Print the data below again in full, exactly as it stands, with no images.

Material supplied →
↓

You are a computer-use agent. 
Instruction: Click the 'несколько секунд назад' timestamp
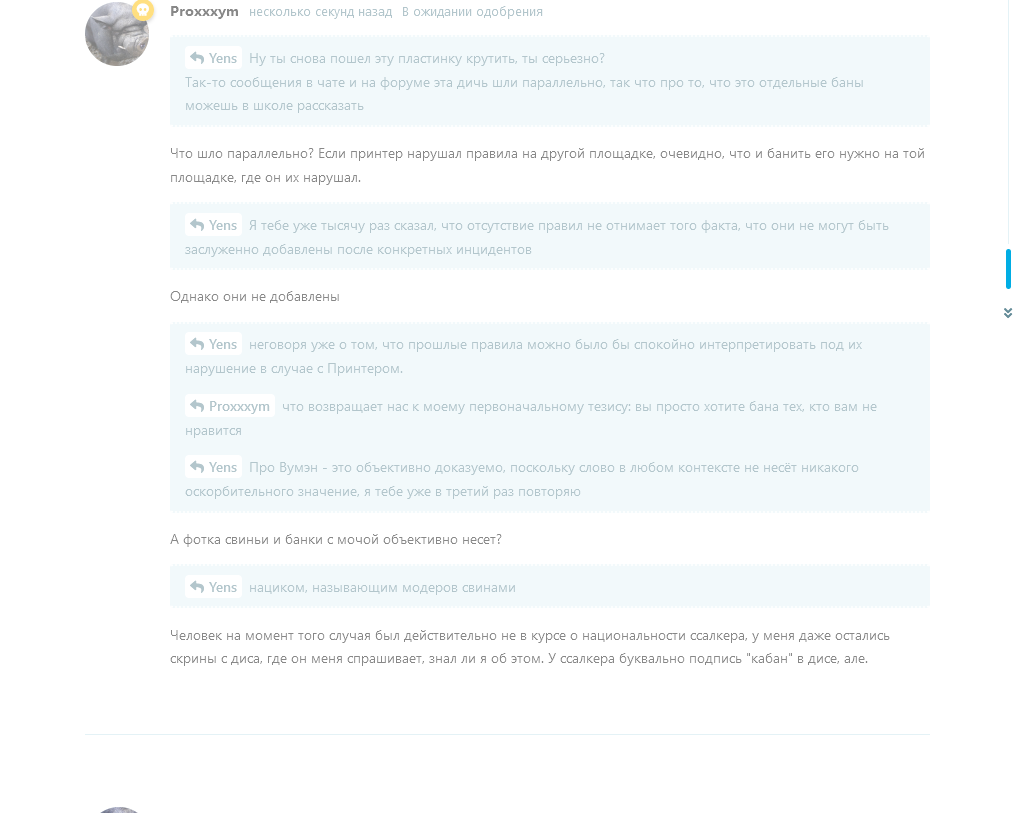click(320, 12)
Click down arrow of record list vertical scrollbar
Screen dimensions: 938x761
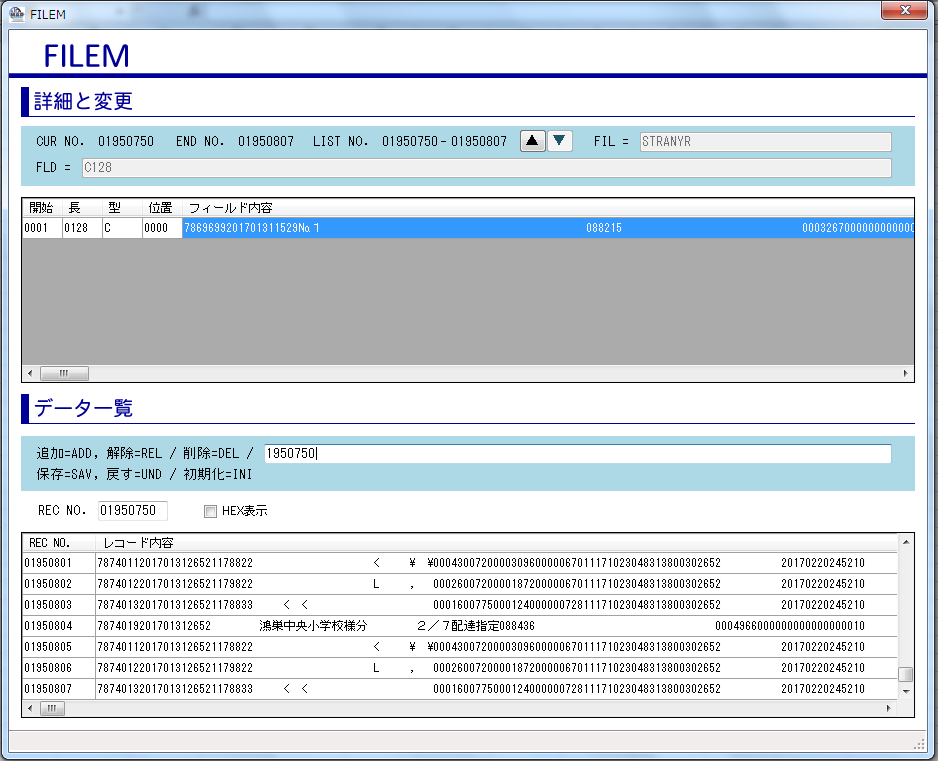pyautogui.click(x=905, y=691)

↑

Response area →
You are a computer-use agent. 
Instruction: Click the 'несколько секунд назад' timestamp
click(320, 12)
Click down arrow of record list vertical scrollbar
Screen dimensions: 938x761
pyautogui.click(x=905, y=691)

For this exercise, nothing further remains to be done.